Abhishek is all about Data! He is passionate about Data Science, AI, and new technologies. He works as a Data Scientist at Hawk:AI, where he is building interactive and explainable AI systems to detect Fraud and Money Laundering in banking data.
He enjoys talking about his academic background i.e. Physics and Astronomy. Recently, he also worked on ‘Planet Detection using Machine Learning’ where he built a novel machine learning based technique to detect planets which outperforms conventional algorithmic methods.
He is a self-taught programmer and enjoys building applications as side projects. In his most recent side project, he made a Python based tool that automatically inserts new content into Goethe Institute’s website by editing its HTML code in a systematic manner. This ensures that the content insertion process, which was done manually in about 50 hours, can now be done in a matter of seconds. Also, he recently got interested in DeepFakes and is currently developing an application in that area.
Apart from that, he also enjoys dancing Salsa, playing Tennis and drinking beer.
Exoplanet Detection Using Machine Learning
Speaker will introduce a new machine learning based technique to detect exoplanets using the transit method. Machine learning and deep learning techniques have proven to be broadly applicable in various scientific research areas. He aims to exploit some of these methods to improve the conventional algorithm based approach used in astrophysics today to detect exoplanets.
Abishek used popular time-series analysis library ‘TSFresh’ to extract features from lightcurves. For each lightcurve, we extracted 789 features. These features capture information about the characteristics of a lightcurve. He used these features later to train a tree-based classifier using a popular machine learning tool ‘lightgbm’.

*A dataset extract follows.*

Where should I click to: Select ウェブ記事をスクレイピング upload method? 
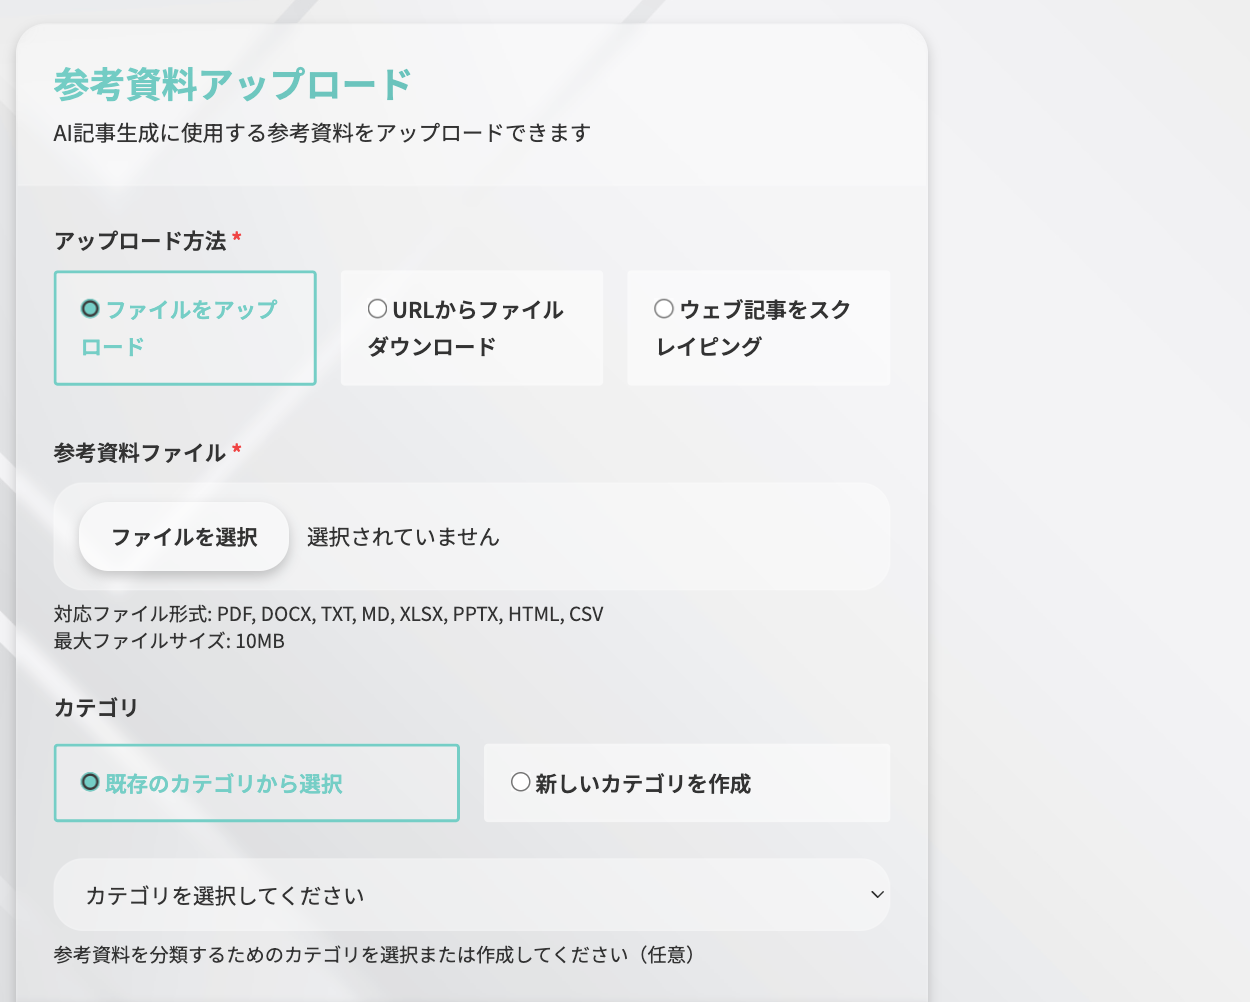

This was tested on simulated data which proved it to be more effective than conventional box least squares fitting (BLS). It produced comparable results to the existing state-of-art models while being much more computationally efficient and without needing more processed versions of lightcurves such as folded and secondary views. On Kepler data, the method is able to predict a planet with an AUC of 0.948 which means that, 94.8\% of the time a planet signal is ranked higher than a non-planet signal and recall of 0.96 meaning, 96\% of real planets are classified as planets. With Nasa’s Transiting Exoplanet Survey Satellite (TESS), a reliable classification system is much needed as we are receiving over a million lightcurves per month. However, classification of this data is harder as lightcurves are shorter. His method is able to classify lightcurves with an accuracy of 98\% and its able to identify planets with a recall of 0.82.